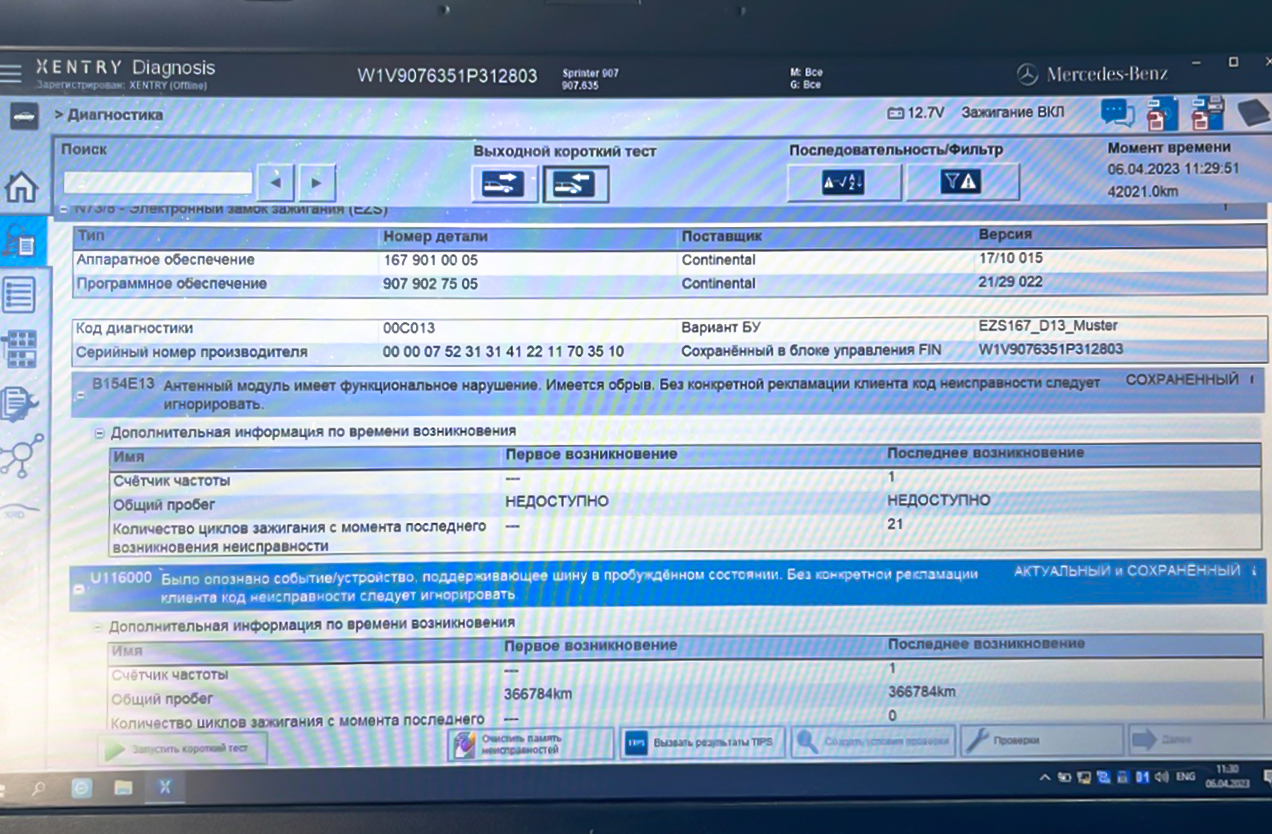Open the control unit grid icon in sidebar
1272x834 pixels.
(x=20, y=349)
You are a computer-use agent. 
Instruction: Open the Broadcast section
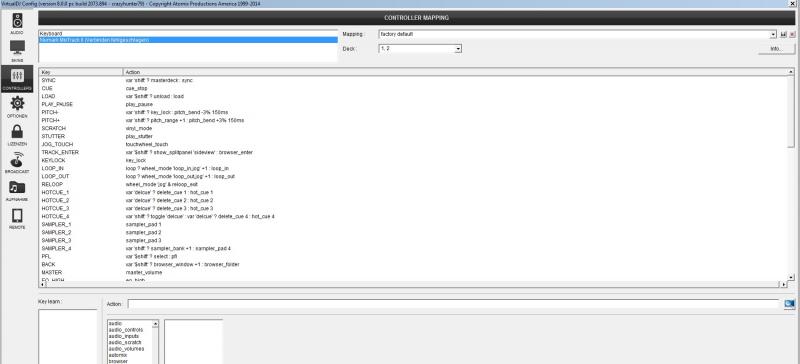(17, 162)
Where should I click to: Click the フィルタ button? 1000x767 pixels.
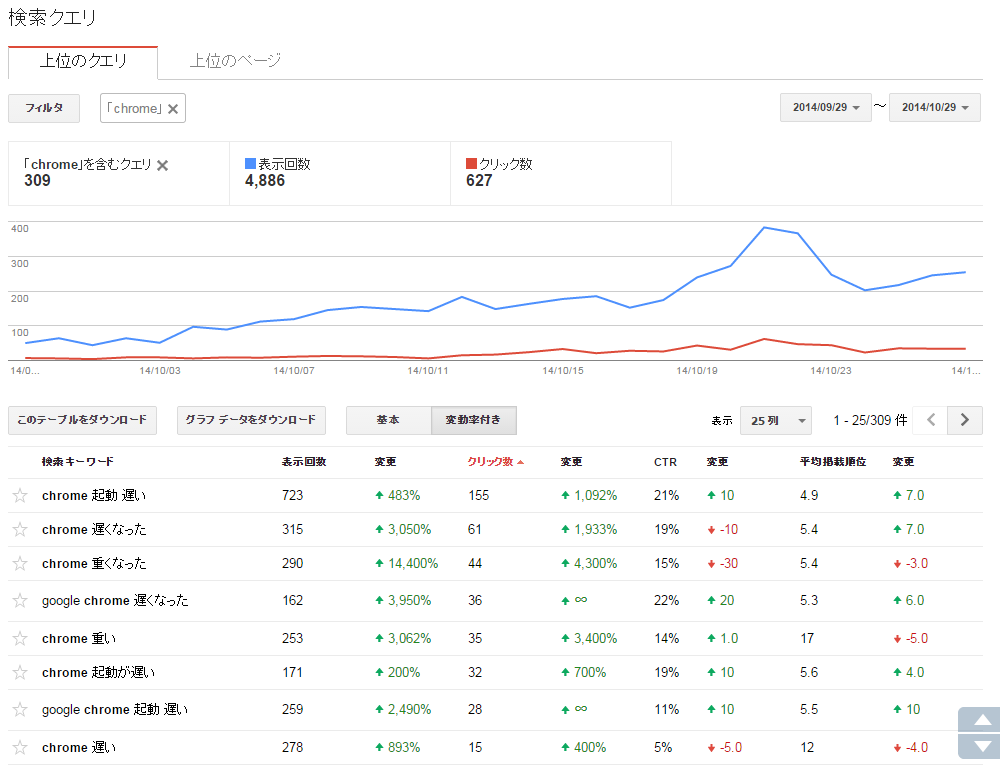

----------------------------------------

Task directions — The response should be the lines from the one containing "You are a computer-use agent." through the final line of the records, reproduced exactly and with every picture left out.

Solution —
You are a computer-use agent. 
Instruction: Open the Broadcast section
(17, 162)
Where should I click to: Click the フィルタ button? 1000x767 pixels.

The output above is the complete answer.